La candela e l’amico

                                                         a cyop&kaf

A sommo dei polmoni una candela
luccica, illumina lo sterno aperto.
Camminare in una casa e portare
la luce, difenderla da spostamenti:
richiuse le mani sulla debole fiamma.
Mi guardo il torace che si svuota,
disfarmi nell’istante trasognato.

Eppure lo ricordo il momento,
quando guardasti il petto sfavillare
di vuoto e mi dicesti: «brucia, bruciala
quella candela, solo il fermento
della fiamma testimonia che esisti».
Avrei potuto non abbassare gli occhi
e carburare una risposta, un argomento
d’esistenza. «Caro – mi affretto a dirti –
hai ragione», sforzandomi di rendere
più bianche le pareti della stanza.

 

*

Due tempi.
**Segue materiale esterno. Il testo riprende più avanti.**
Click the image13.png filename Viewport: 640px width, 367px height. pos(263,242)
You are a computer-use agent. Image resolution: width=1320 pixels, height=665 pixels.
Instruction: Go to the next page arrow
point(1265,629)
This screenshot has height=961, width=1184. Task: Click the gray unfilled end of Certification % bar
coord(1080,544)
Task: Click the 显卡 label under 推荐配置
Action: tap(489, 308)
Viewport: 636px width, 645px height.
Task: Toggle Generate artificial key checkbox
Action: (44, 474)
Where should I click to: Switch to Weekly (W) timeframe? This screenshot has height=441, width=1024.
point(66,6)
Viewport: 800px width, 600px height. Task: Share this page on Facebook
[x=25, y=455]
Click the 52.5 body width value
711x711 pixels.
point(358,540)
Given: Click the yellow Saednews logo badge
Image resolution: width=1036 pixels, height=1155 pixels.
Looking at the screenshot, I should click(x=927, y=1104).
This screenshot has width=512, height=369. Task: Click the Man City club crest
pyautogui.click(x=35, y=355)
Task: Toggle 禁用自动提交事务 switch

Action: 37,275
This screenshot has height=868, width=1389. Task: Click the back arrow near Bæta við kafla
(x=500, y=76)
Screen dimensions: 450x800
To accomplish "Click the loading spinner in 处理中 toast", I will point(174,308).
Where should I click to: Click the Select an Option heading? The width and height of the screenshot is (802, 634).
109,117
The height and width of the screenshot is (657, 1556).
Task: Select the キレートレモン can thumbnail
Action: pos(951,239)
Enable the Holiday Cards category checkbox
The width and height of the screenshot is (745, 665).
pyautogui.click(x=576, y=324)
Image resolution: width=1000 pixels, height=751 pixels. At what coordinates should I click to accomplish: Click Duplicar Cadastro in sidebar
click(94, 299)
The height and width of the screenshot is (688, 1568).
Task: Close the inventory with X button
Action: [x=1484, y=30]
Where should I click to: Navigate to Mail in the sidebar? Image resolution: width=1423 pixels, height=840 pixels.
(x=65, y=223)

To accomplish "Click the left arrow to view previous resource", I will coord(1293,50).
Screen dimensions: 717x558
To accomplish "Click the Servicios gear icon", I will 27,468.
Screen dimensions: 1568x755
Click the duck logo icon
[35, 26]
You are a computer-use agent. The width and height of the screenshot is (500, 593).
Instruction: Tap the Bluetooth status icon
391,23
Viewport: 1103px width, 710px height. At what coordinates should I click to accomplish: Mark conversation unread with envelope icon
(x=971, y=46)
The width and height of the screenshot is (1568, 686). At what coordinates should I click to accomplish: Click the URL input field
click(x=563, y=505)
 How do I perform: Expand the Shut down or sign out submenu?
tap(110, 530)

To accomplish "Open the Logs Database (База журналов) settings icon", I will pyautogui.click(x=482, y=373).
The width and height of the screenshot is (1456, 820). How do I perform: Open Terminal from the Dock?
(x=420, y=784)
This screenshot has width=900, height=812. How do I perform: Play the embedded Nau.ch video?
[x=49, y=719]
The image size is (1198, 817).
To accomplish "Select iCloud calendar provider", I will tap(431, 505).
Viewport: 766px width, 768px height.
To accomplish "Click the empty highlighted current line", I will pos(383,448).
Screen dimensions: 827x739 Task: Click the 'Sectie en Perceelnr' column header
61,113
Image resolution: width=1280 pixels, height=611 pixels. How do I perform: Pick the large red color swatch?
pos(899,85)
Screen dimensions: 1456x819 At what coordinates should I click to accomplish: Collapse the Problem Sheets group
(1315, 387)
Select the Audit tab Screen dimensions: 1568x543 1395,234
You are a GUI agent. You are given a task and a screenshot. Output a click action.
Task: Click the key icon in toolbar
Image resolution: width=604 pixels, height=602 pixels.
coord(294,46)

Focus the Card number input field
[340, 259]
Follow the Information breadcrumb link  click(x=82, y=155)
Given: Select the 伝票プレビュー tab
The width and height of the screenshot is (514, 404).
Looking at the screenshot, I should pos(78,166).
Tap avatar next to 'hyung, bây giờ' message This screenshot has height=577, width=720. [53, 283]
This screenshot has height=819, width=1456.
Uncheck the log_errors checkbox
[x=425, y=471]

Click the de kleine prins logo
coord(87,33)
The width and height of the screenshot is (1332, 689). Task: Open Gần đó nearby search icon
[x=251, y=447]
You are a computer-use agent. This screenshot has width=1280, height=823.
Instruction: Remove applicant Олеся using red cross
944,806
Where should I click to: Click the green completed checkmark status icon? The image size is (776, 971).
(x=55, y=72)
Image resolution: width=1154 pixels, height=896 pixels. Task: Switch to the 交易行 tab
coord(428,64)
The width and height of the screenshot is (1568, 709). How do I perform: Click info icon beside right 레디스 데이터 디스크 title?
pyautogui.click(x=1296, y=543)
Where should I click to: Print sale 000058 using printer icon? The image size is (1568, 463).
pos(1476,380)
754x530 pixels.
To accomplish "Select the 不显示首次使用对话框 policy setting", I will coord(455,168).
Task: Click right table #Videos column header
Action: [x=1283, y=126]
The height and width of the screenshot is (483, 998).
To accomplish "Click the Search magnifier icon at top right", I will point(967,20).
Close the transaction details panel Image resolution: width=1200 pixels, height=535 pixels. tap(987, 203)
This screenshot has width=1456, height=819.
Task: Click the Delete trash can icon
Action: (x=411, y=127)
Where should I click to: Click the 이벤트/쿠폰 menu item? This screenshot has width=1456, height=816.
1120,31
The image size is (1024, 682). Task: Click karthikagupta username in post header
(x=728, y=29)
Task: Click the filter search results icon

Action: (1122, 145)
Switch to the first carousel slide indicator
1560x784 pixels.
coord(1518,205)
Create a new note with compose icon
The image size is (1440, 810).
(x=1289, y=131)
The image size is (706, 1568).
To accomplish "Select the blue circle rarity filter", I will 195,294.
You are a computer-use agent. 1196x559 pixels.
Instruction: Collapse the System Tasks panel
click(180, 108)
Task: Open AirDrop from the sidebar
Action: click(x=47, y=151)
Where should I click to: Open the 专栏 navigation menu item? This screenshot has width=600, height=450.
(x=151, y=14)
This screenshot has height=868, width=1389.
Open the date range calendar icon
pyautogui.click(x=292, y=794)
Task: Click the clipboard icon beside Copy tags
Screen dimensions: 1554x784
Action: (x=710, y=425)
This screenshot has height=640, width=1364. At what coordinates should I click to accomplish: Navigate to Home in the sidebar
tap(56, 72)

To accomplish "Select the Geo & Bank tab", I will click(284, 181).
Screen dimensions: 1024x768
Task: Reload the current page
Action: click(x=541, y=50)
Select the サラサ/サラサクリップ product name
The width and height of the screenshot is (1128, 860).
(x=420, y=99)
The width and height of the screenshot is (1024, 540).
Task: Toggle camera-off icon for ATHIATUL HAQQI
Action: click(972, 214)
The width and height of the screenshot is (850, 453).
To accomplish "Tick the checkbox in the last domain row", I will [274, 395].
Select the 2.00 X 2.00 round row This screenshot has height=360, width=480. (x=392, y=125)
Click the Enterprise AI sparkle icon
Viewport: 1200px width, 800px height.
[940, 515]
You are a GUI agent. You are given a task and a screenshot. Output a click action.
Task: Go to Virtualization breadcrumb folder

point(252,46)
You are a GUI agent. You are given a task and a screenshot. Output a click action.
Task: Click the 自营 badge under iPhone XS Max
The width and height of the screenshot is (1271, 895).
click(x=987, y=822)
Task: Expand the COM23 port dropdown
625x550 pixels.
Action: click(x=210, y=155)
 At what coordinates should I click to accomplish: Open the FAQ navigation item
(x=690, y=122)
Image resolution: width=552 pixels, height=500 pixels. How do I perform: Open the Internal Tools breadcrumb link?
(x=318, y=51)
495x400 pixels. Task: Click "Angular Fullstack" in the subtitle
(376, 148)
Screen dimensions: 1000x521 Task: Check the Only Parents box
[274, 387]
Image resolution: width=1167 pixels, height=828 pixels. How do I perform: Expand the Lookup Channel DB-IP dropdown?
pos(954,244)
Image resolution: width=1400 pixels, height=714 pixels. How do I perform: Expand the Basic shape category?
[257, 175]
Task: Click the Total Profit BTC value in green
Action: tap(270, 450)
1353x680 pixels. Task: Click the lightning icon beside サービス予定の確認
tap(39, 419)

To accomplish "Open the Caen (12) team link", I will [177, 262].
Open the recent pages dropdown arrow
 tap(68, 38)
Il Tempo

«I nostri giorni come resti, sparsi
e accartocciati tra grovigli e cumuli.
Ingoia tutto il fuoco degli indefinibili.
I nostri eventi come diluiti
rimasti in una fossa scheletriti».

Sul precipizio di una valle, le mura
della città bianca alle spalle. Guarda
l’antica Gerusalemme, comincia
qui l’inferno.

 

*

Un fumo che ristagna nella casa
ci trafigge alveoli, capillari
e pupille, risucchia gli arti mossi
come tentacoli. Trovo una finestra
chiusa, ne apro un’anta, e nel tornare
indietro, cercandoti che ancora vaghi,
vedo la sagoma che non riconosco.

Avremmo potuto essere anche noi
fumo, appesantirci in quell’aria
di catrame. Del nostro uscirne ciò che non capisco
è chi incontrai, se la tua proiezione o la mia,
o di qualcuno che non vidi mai.

 

*

Attesa della pioggia

Alla finestra immobile attendo
la goccia che squarci il muro di luce.
Più di novanta giorni il cielo scaglia
un bagliore di pietra. La mano è ferma,
salgono suoni di un’estate interminabile:
il piccolo Roberto con la palla,
la traccia di un nero fumo pesante,
il portiere che interroga le nuvole bianche.

 

*

Oggi sappiamo che nel corpo tu
non sei più sola.

 

Nota Biografica.

11657440_10206844164125275_1942638612_nBernardo De Luca è nato a Napoli nel 1986. Ha pubblicato poesie su rivista e siti letterari. Una sua silloge, Gli oggetti trapassati, è stata vincitrice del Premio Russo Mazzacurati delle edizioni d’if (VIII edizione, 2013-2014). La raccolta è stata quindi pubblicata all’interno della collana i miosotìs (novembre 2014). Attualmente sta svolgendo un dottorato di ricerca con una tesi dedicata alla poesia di Franco Fortini. Ha collaborato all’Atlante della letteratura italiana (Einaudi, 2012) e pubblicato saggi in rivista su alcuni autori del secondo novecento (Fortini, Sereni, Mesa) e sulla poesia satirica del ventesimo secolo. Collabora allo spazio “Officinapoesia” di «Nuovi Argomenti».